Hi, developer of Bibliogram here!
For a couple of months now my Bibliogram request logs have contained listings for rather strange URLs, and I've finally figured out what's causing them — your extension. There's a few things to explain here, so I'll start at the start to make sure we're all on the same page. There's a summary at the bottom of this page if you're really cool and already know everything I'm about to say.
Usernames on Instagram are on the top level, for example, instagram.com/radionewzealand
. The username here is radionewzealand
. This puts them on the same level as other Instagram pages which are not usernames, like /explore
, /accounts
, /graphql
, and /embeds.js
. Therefore, if we see a URL like /privacy
, we don't know if we'll visit Instagram's privacy page, or someone with the username privacy
.
On Bibliogram I decided that I didn't want to deal with this problem, since I of course would like to have my own paths like /imageproxy
without having to worry if there is a person on Instagram with the username imageproxy
whose profile would then become inaccessible. So, I put all users onto the path /u/{username}
, so that any person on Instagram can be visited without me having to worry. Posts are still on /p/
, and I expect that when I implement the explore feature it will be on /explore/
too.
However, people making redirect extensions like yours do actually have to deal with this confusion when deciding whether or not to rewrite a request on instagram.com. It would be rather bad if someone was POSTing their login credentials to Instagram to try to log in there, but some extension rewrote this and sent them to a random person's Bibliogram instance.
Thus, to try to help extension authors, I have written this reference of all of Instagram's reserved URLs that I've found so far (there may be more that I don't know about). https://github.com/cloudrac3r/bibliogram/wiki/Reserved-URLs
Here are the actual strange requests I've received that I spoke about at the start, that you need to not rewrite, however there are very likely more that are currently being rewritten that I just haven't noticed yet:
/embed.js
(www.instagram.com) has been rewritten to /u/embed.js
(Bibliogram)
/en_US/embeds.js
(platform.instagram.com) has been rewritten to /u/en_US/embeds.js
(Bibliogram)
/accounts/confirm_email/redacted/redacted
(domain unknown) has been rewritten to /u/accounts/confirm_email/redacted/redacted
(Bibliogram). Yes, really. The text redacted
used to be a base64 string that was probably private data, but I decided not to examine it. I don't know if it was a GET or POST.

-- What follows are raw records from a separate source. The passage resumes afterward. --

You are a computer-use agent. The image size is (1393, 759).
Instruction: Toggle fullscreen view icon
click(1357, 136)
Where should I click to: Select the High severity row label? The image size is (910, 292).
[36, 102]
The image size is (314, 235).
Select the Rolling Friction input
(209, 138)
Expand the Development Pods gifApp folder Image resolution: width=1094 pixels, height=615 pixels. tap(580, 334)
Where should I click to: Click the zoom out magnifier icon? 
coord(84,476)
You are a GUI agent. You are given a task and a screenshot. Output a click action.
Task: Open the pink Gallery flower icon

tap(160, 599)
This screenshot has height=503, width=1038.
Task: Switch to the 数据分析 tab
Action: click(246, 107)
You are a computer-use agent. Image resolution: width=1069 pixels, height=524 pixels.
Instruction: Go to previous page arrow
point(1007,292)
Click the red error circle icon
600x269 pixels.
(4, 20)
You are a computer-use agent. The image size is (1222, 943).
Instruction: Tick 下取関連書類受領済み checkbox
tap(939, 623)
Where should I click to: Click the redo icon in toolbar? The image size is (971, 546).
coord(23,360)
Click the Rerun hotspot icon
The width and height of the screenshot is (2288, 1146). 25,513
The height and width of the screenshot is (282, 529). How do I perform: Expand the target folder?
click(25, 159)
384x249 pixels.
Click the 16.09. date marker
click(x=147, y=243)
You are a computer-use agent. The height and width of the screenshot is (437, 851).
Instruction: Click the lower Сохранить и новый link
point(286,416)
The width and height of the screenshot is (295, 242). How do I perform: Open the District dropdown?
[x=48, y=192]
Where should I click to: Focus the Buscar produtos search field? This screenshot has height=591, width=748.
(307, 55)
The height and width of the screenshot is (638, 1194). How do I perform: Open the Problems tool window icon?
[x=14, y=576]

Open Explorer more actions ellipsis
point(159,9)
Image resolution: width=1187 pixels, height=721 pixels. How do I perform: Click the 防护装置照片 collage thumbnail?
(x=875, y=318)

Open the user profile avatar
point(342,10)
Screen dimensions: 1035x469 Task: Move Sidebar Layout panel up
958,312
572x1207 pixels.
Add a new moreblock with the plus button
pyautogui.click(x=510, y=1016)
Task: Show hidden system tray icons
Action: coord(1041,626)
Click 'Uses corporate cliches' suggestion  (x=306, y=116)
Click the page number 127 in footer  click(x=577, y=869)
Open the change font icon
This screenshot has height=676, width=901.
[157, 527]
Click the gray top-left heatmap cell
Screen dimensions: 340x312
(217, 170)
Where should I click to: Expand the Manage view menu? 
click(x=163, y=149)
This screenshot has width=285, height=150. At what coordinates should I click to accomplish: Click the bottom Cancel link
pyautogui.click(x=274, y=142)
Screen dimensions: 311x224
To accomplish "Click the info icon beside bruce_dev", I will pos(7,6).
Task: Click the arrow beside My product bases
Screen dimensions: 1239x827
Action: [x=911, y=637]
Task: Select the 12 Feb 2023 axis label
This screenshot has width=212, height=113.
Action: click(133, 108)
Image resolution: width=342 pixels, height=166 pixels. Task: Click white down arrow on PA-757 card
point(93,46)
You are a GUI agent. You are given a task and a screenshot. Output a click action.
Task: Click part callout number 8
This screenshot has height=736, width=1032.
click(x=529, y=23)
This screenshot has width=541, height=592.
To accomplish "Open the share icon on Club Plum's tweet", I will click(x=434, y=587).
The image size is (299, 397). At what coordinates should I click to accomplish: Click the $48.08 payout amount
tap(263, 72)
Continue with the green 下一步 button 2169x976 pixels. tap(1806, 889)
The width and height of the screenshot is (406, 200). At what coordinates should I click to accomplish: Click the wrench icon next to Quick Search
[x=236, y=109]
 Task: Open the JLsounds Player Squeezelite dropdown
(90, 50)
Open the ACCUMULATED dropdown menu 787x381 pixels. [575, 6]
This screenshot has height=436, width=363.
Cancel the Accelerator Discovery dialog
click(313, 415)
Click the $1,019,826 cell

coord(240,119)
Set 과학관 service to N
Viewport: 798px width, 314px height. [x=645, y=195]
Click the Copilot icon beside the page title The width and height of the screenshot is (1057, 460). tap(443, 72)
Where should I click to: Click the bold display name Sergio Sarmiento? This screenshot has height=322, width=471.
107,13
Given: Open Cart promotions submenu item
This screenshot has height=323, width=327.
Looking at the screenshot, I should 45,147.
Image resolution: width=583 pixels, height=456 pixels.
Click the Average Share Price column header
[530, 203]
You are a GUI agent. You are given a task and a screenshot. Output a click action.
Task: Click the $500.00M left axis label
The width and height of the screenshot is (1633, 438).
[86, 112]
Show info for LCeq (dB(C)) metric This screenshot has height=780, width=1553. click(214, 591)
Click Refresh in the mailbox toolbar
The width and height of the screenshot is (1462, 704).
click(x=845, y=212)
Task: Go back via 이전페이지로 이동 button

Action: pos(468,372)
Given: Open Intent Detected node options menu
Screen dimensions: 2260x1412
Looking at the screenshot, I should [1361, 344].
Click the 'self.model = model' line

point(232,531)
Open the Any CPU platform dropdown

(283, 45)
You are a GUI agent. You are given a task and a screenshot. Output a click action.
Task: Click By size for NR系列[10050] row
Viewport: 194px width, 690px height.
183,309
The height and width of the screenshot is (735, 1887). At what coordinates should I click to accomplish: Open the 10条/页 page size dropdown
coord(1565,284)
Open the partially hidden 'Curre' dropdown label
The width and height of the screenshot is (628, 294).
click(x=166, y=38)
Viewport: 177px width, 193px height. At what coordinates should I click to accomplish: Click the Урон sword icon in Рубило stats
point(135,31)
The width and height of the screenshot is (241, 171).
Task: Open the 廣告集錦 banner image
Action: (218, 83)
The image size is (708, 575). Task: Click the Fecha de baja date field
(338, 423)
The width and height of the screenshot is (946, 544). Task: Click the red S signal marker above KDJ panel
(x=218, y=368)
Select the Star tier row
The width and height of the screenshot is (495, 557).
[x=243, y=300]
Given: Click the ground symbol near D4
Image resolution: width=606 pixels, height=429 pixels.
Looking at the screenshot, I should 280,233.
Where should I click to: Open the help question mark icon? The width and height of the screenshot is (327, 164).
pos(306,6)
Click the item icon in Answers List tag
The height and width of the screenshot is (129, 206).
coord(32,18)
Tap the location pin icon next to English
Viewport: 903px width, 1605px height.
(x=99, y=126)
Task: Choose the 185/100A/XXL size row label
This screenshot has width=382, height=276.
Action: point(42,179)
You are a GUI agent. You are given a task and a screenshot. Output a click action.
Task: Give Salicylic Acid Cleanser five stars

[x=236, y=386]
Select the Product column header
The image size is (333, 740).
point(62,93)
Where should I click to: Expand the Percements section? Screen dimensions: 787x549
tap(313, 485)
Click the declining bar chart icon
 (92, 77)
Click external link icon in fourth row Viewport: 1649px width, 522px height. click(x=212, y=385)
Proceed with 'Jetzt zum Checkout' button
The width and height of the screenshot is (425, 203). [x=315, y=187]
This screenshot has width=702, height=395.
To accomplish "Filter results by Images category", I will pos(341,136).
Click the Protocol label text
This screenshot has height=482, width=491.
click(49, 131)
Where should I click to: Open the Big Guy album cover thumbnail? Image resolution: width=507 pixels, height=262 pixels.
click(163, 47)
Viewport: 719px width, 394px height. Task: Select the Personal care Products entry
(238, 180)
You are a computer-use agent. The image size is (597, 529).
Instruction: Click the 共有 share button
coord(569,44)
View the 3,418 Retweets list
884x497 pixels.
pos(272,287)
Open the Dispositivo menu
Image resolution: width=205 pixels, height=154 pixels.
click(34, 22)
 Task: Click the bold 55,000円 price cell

As part of this, I noticed that you were redirecting the secondary request to platform.instagram.com/en_US/embeds.js to Bibliogram. This is a script that is required on another site to display Instagram's post embeds — see here for one example. platform.instagram.com is reserved for their tracking and embedding code to be run on 3rd-party websites. It's probably best that you don't rewrite requests on this domain at all, unless you really want random instance owners to be able to XSS any website with an Instagram embed. Bibliogram does not support external embeds at the moment, and it's not a high priority feature, but I can let you know in the future if you should change this behaviour.
Somewhat related, looking at the code, I see you have some sort of expression to match /imageproxy
, /u
, and /static
. These look like Bibliogram endpoints. Can you explain what this does and why it's necessary?
Summary
- Add a better filter of requests to not rewrite, perhaps using the list on the Bibliogram wiki as a base.
- Consider not rewriting things on the domain platform.instagram.com, or things loaded as 3rd-party scripts.
- Bibliogram has no embeds feature, but I can let you know if this changes.